Data START

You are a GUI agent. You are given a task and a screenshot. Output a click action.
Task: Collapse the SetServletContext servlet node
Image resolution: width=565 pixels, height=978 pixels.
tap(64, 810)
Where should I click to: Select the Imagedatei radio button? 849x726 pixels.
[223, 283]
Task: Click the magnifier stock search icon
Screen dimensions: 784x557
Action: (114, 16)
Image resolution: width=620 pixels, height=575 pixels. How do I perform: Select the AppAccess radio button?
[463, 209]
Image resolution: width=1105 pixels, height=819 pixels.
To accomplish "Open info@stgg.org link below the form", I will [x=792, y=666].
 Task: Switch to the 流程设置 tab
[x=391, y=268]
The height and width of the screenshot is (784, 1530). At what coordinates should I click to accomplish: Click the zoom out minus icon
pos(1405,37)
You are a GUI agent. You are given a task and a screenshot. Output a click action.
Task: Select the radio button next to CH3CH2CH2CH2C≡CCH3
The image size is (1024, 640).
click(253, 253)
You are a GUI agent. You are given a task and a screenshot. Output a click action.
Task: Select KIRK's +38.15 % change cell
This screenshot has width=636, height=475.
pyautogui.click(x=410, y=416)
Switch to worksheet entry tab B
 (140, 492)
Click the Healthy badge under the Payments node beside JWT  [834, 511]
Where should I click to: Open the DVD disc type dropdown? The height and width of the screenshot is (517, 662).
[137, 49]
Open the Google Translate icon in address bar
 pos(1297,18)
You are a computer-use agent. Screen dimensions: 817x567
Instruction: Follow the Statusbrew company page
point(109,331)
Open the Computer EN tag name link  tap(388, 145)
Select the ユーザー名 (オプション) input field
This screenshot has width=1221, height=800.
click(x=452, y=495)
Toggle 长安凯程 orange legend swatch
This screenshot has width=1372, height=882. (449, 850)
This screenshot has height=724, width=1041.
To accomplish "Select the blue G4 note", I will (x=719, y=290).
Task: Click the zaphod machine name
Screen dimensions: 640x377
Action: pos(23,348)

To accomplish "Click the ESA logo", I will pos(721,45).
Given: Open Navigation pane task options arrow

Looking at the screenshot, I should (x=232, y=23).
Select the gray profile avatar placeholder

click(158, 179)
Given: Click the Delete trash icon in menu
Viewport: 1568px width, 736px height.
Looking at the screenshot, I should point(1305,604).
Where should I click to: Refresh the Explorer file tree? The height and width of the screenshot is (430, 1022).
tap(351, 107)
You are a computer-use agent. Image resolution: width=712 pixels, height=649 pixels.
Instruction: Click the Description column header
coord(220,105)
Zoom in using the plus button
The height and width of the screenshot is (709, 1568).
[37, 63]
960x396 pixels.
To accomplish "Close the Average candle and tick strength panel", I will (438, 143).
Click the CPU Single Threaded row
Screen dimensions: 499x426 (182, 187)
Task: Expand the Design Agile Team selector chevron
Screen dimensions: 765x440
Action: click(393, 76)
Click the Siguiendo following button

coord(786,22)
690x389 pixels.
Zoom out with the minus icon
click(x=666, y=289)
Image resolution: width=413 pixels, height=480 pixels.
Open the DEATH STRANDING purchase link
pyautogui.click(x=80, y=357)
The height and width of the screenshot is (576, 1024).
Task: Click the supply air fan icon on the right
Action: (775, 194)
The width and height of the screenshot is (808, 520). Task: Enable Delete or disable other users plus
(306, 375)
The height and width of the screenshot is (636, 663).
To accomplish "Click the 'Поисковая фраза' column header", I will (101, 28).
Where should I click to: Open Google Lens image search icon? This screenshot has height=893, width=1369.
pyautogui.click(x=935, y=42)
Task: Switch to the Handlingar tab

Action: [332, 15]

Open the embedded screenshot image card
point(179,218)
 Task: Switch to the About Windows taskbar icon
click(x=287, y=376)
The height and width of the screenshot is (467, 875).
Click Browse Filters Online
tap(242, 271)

Data END

▶ **What you are asked to do**:
Work out how many lines in the records contain the word "node", and give that number by itself.

▶ **Answer for the task**:
2